**Extract provided**

My Aging Back (and Knees, Neck, Hands, etc.)
September 9th, 2014
One thing I’ve noticed lately is that gardening doesn’t get any easier as backs age and energy levels fade.
I used to get sore after a whole day of mulching. Now I can wake up sore for no apparent reason.
As I’ve been throttling back and trying to keep pace, I’ve begun to ask myself the question that all rapidly aging gardeners eventually do: “What am I going to do when I can’t get out there and dig, plant, mulch and prune as I used to?”
Lifelong gardener and ailing-hip author Sydney Eddison wrote a wonderful book about that topic several years ago after her husband died and she ended up trying to cope alone with more than an acre of gardens in her Connecticut country yard.
Her book “Gardening for a Lifetime” (Timber Press, $19.95 hardcover) offers lots of practical tips for streamlining labor and rethinking the gardens.
One point she made that really struck home with me was one uttered by violinist Itzhak Perlman after he played through a string breakage during a New York concert.

**Task A**
In the article on gardening with an aging body, which publisher issued Sydney Eddison's book "Gardening for a Lifetime"?
**Task B**
Write the next part of the article on gardening with an aging body, picking up after its final sentence.

**Stored data entries**
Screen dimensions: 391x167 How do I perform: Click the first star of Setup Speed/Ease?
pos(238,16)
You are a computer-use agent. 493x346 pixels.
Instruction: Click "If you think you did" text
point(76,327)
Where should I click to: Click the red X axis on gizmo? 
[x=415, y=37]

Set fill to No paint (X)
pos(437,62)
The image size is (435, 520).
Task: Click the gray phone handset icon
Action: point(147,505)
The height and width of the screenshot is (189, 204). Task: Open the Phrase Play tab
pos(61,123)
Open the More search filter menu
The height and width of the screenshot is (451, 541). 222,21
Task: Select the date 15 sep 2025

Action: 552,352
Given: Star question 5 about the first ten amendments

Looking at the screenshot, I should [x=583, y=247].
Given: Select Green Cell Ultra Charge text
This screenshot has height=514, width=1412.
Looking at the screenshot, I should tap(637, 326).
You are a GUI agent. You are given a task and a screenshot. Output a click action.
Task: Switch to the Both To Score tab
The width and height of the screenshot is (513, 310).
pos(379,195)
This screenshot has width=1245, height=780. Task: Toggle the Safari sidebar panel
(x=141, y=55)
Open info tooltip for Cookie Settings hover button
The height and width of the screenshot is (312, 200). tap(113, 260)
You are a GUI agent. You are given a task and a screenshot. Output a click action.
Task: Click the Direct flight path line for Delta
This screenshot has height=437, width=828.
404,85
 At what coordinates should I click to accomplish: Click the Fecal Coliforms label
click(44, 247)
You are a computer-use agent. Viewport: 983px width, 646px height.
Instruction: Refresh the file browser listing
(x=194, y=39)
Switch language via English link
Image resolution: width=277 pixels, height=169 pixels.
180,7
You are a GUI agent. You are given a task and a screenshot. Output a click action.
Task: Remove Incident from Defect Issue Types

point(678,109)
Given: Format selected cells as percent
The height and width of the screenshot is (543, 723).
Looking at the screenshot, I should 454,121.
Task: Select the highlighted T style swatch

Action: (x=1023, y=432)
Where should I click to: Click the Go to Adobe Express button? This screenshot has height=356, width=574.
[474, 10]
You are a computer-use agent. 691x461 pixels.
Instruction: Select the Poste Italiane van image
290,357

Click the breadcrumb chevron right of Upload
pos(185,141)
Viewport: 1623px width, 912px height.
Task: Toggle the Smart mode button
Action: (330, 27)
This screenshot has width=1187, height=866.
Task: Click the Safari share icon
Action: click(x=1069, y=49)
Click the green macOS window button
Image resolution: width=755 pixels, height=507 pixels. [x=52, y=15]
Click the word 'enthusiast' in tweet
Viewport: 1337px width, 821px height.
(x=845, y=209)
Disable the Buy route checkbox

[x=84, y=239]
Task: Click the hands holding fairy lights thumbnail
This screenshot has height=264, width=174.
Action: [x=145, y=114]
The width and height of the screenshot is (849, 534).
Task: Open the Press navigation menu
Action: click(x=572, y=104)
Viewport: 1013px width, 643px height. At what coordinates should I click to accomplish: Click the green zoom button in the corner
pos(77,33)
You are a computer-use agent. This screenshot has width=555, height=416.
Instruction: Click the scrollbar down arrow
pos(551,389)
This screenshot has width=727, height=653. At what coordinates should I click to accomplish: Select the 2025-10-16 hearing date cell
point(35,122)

**Task response A**
Timber Press

**Task response B**
Despite the setback, Perlman said afterward that “sometimes it is the artist’s task to find out how much music you can still make with what you have left.”
“Making the most of what you have left is also the older gardener’s task,” Eddison says. “How beautiful can you make your garden with the resources you still have at your command?”
Some of her suggestions:
Simplify. “If one genus or species monopolizes your time and dominates your garden, think about reducing its number,” Eddison suggests.
Walk the garden to identify plants that self-sow annoyingly, that regularly get diseased or that require a lot of deadheading, dividing and staking.
Lean toward types that have healthy, good-looking foliage all season and that have low work demands (sedum, amsonia, liriope, agastache, ornamental grasses, for example).